§ **What the task asks**
Reproduction without pictures: print every entry precisely as written.

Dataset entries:
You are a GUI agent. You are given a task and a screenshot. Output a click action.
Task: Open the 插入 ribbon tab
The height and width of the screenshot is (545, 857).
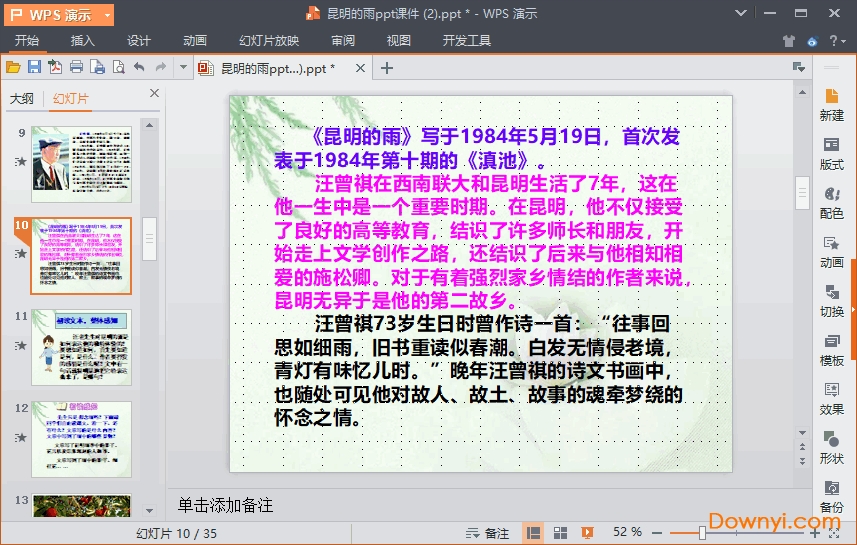click(83, 41)
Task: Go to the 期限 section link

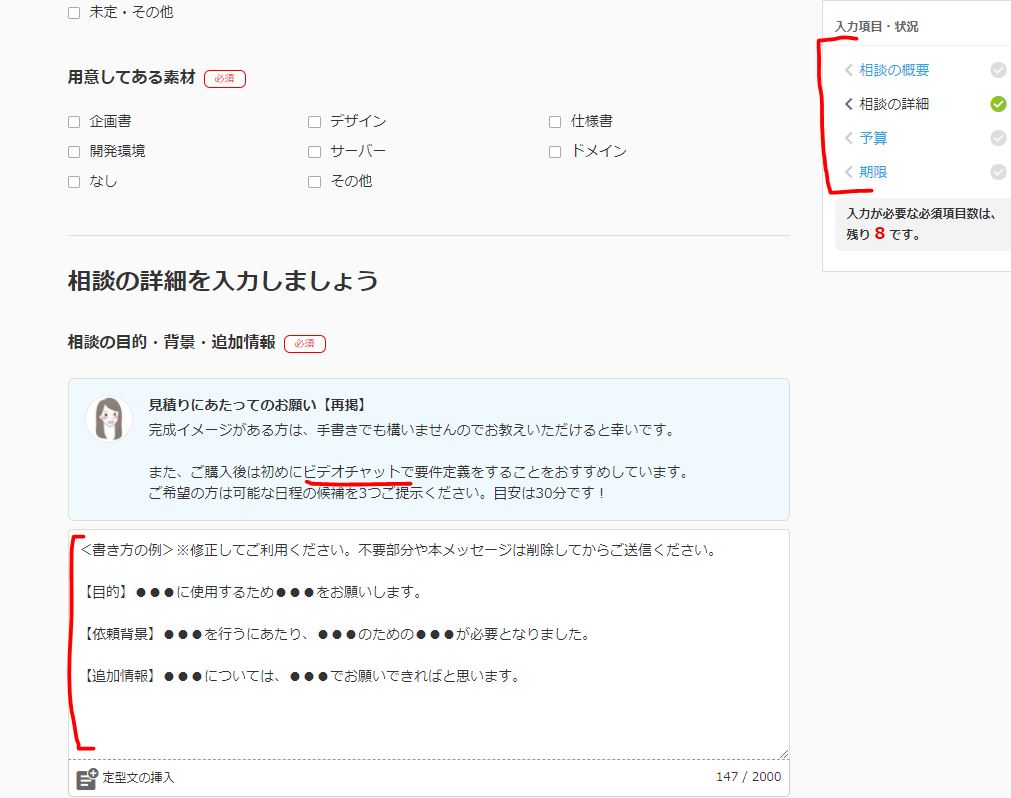Action: pyautogui.click(x=873, y=172)
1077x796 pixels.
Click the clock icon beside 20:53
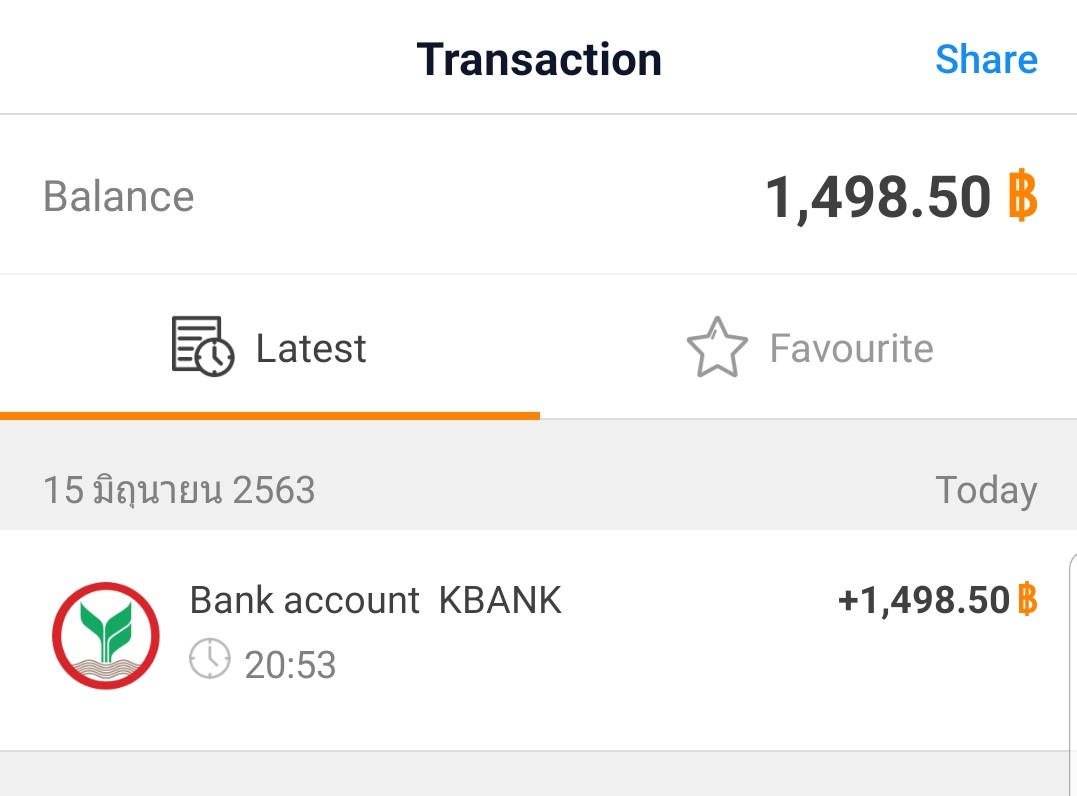(x=210, y=660)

§ **Result of the task**
You are a GUI agent. You are given a task and a screenshot. Output a click action.
Task: Open the 插入 ribbon tab
The height and width of the screenshot is (545, 857).
click(83, 41)
Task: Go to the 期限 section link

Action: pyautogui.click(x=873, y=172)
1077x796 pixels.
Click the clock icon beside 20:53
(x=210, y=660)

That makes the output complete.